A Low Latency Adaptive Coding Spiking Framework for Deep Reinforcement Learning
Lang Qin, Rui Yan, Huajin Tang
TL;DR
The paper addresses high latency and limited versatility in spiking reinforcement learning (SRL) by introducing the adaptive coding spike framework (ACSF), which uses learnable matrices to encode and decode spikes through Spike Encoders/Decoders. By employing iterative LIF neurons and surrogate-gradient training, ACSF supports both online and offline DRL with a directly trained SNN, achieving ultra-low latency (as low as $0.8\%$ of prior SRL methods) and up to $5\times$ energy efficiency over DNNs. Empirical results on Atari and MuJoCo show ACSF either matching or surpassing baselines while significantly reducing latency, and ablations demonstrate the value of adaptive coders.

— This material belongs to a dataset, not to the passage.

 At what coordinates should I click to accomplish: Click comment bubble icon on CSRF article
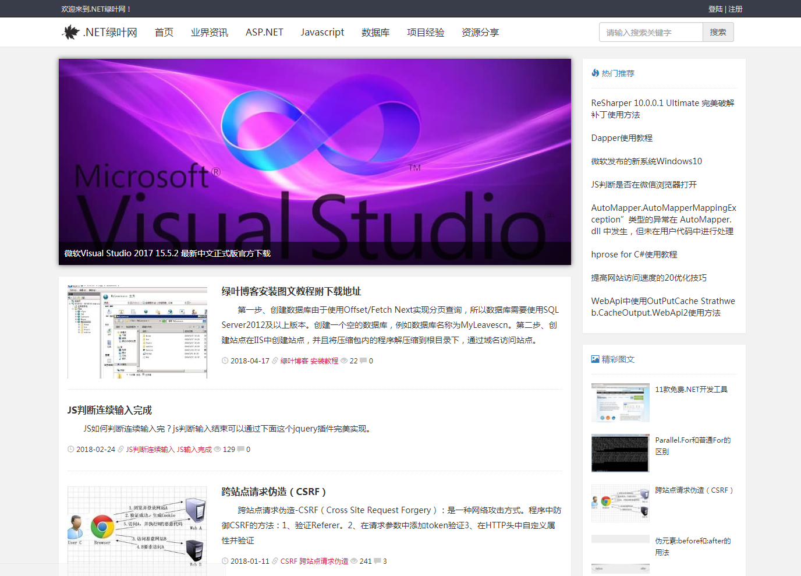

Overall, ACSF broadens SRL applicability, enables efficient neuromorphic deployment, and provides a unified, end-to-end framework for low-latency reinforcement learning.
Abstract
In recent years, spiking neural networks (SNNs) have been used in reinforcement learning (RL) due to their low power consumption and event-driven features. However, spiking reinforcement learning (SRL), which suffers from fixed coding methods, still faces the problems of high latency and poor versatility. In this paper, we use learnable matrix multiplication to encode and decode spikes, improving the flexibility of the coders and thus reducing latency. Meanwhile, we train the SNNs using the direct training method and use two different structures for online and offline RL algorithms, which gives our model a wider range of applications. Extensive experiments have revealed that our method achieves optimal performance with ultra-low latency (as low as 0.8% of other SRL methods) and excellent energy efficiency (up to 5X the DNNs) in different algorithms and different environments.